Of Mice And Men
- Alex Eades
- 10 August 2015
This article is from 2015.
Steinbeck’s classic novella is brought to life
First published in 1937, John Steinbeck’s much loved novella, Of Mice And Men, has graced the stage on many occasions all around the world, tackling major universal themes like friendship, loneliness and powerlessness in an oppressive world. And while this well-acted production does shine a light on such themes, it seems to be only skimming the edges of Steinbeck’s work.
George and Lennie are two migrant ranch workers searching for their place in the world and a better future for the two of them. George is a quick-witted, ambitious man, whilst Lennie is a large, simple minded, if well-meaning figure, that just wants to live off "the fatta’ the lan’” and look after rabbits. Together they search for their own little piece of paradise, only to discover harshness and, ultimately, tragedy that will ultimately destroy them both.

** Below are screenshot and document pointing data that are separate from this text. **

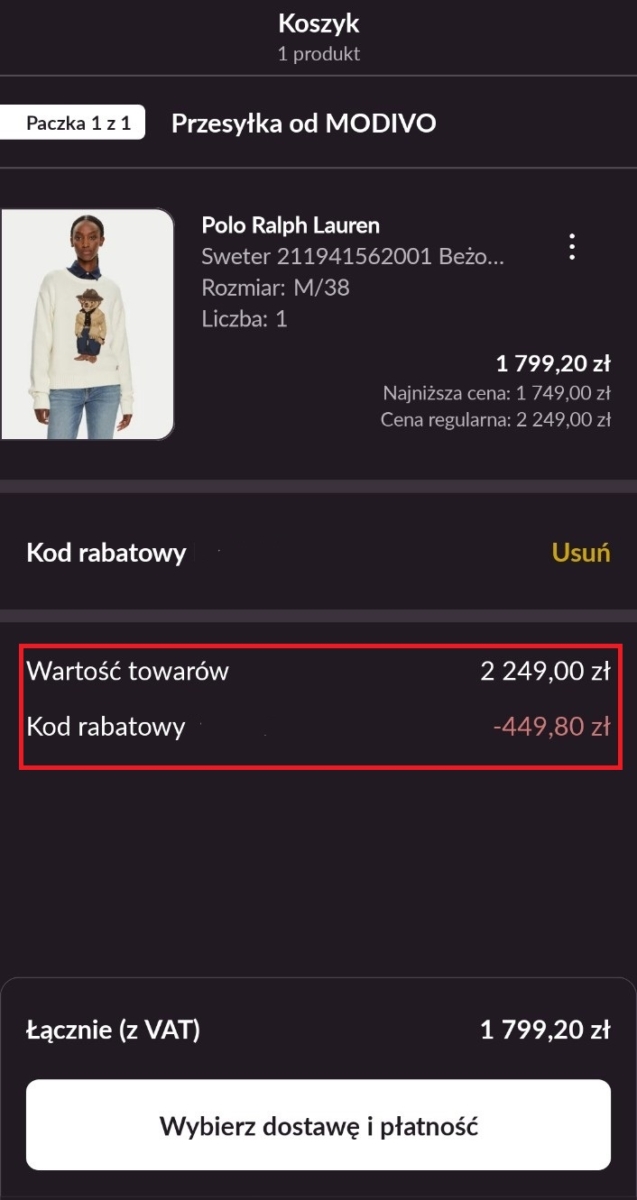The width and height of the screenshot is (637, 1200).
Task: Select the Koszyk page title
Action: [318, 23]
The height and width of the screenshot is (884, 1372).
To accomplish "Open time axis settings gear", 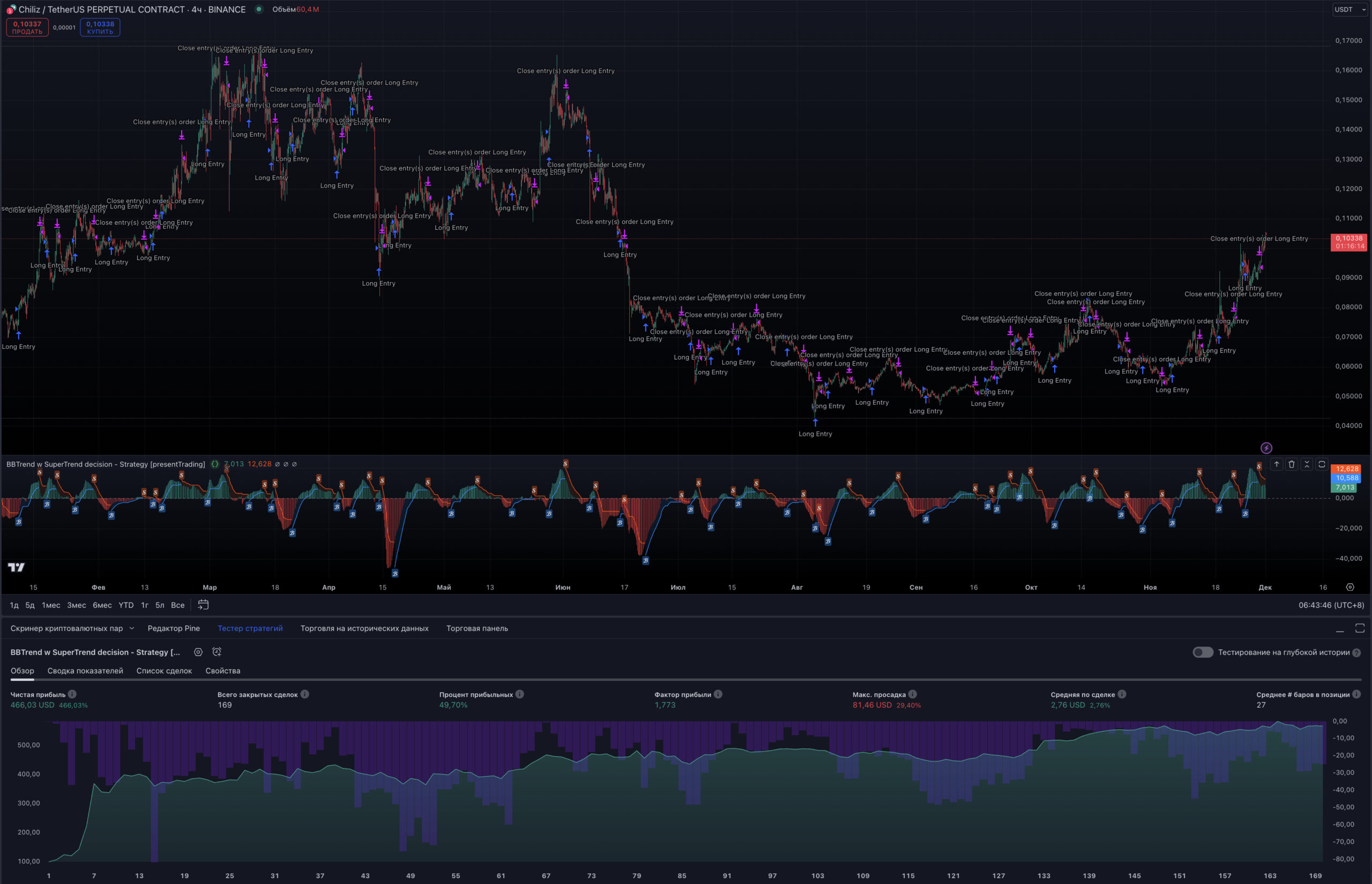I will point(1349,586).

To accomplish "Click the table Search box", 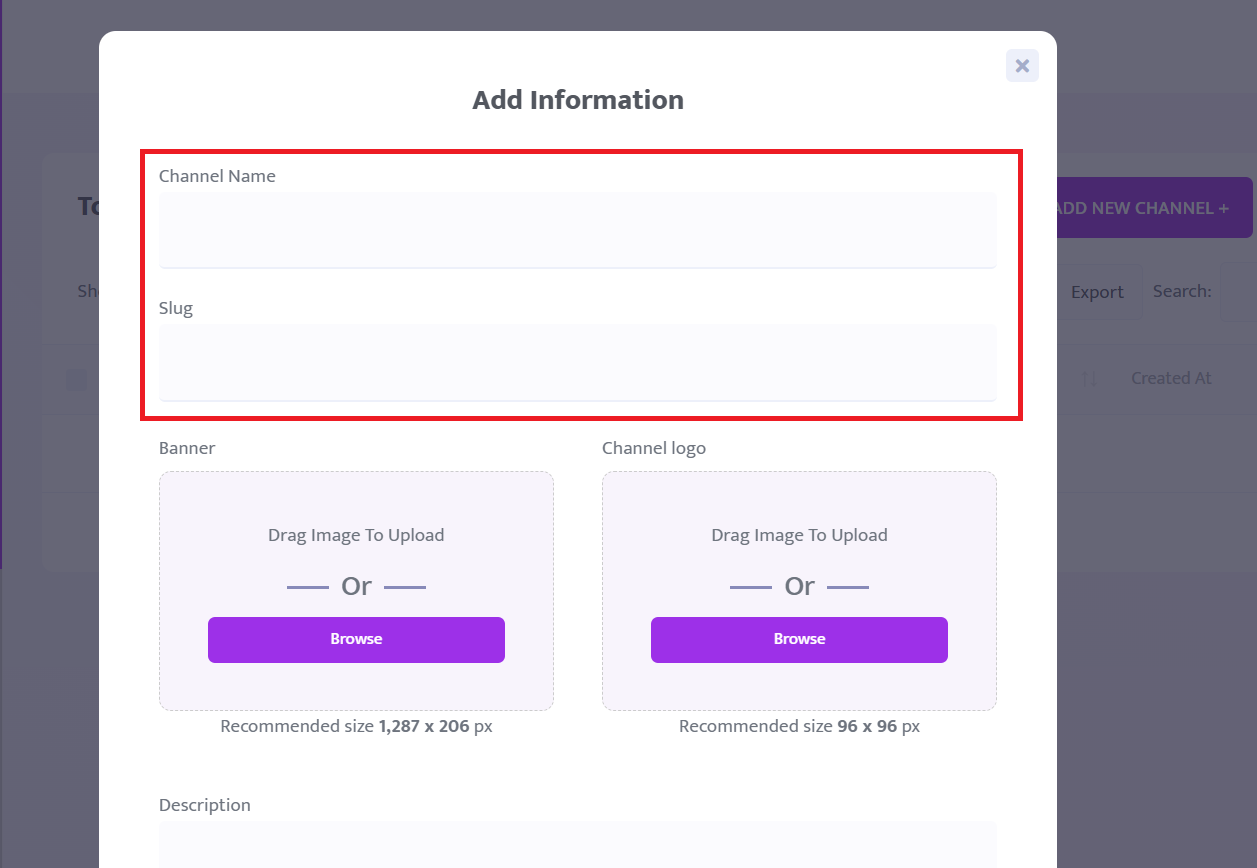I will point(1238,292).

This two-hander is expertly acted by Michael Roy Andrew and Nigel Miles-Thomas, who bring these two iconic characters to life with such apparent ease that it is difficult to see anybody else performing these roles now. The physicality of the two men is identical to that described in the novella and the commitment to the role and to the intensity of the moment is admirable.
The play itself does not have the depth of the novella, which is largely down to its small cast. The complexities of the additional characters are missed out almost entirely and we are left with something not quite as rich and, therefore, not quite as enjoyable.
Gilded Balloon, 622 6552, until 31 Aug (not 17), 1.30pm, £9–£12 (£7.50–£8.50).